As three Hollinger board members have previously testified, Radler said he never brought the payments up to Hollinger's audit committee. "What do you tell them? It would have been impossible to tell them anything of that sort because they hadn't been asked for by the buyers," he said. Black's attorneys claim the payments were disclosed in the fine print of financial statements, but the directors skimmed over them.
When the prosecution finished with Radler after three days of testimony, Greenspan jumped in with the word he's been waiting to say: liar. The defense lawyer repeated it dozens of times to describe Radler's evasions before Hollinger's special committee and then with government investigators. "And you lied to your lawyer as well?" Greenspan said. "I was not totally truthful," Radler admitted.
Greenspan tried to dig the real Radler out from under the contrite one on the stand. Radler stonewalled as best he could. Consider this exchange, over Greenspan's effort to get Radler to admit he was a powerful man.

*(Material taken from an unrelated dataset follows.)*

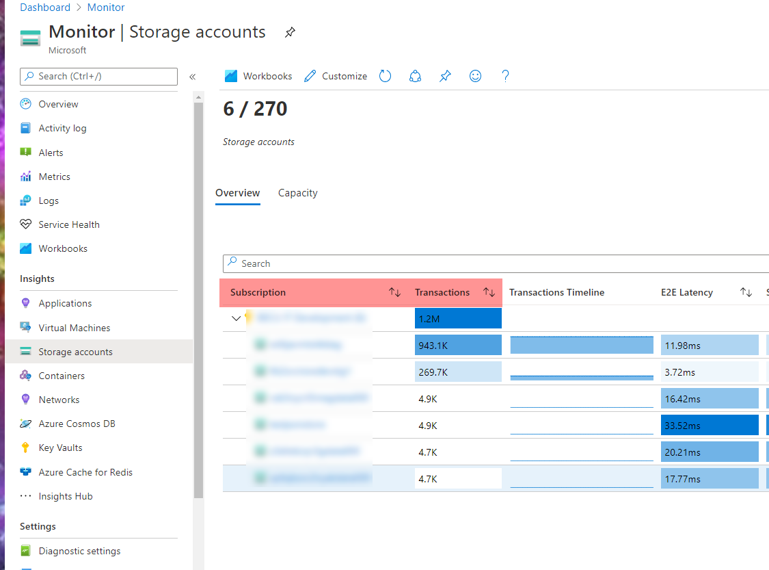Select Service Health in the sidebar
The image size is (769, 570).
click(x=68, y=224)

Greenspan: "You made a lot of decisions on your own. You weren't Conrad's right-hand man. You are nobody's right-hand man, isn't that right?"
Radler: "Right-hand man could have many meanings."
Greenspan: "Give me one."
Radler: "It could mean flunky."
Greenspan: "And you are not a flunky."
Radler: "I am not a flunky, but others have called me one."
So, now Radler has fingered Black, and it's his word against his former partner's. Which means that the big question until the trial's end will be: Will Conrad Black take the stand?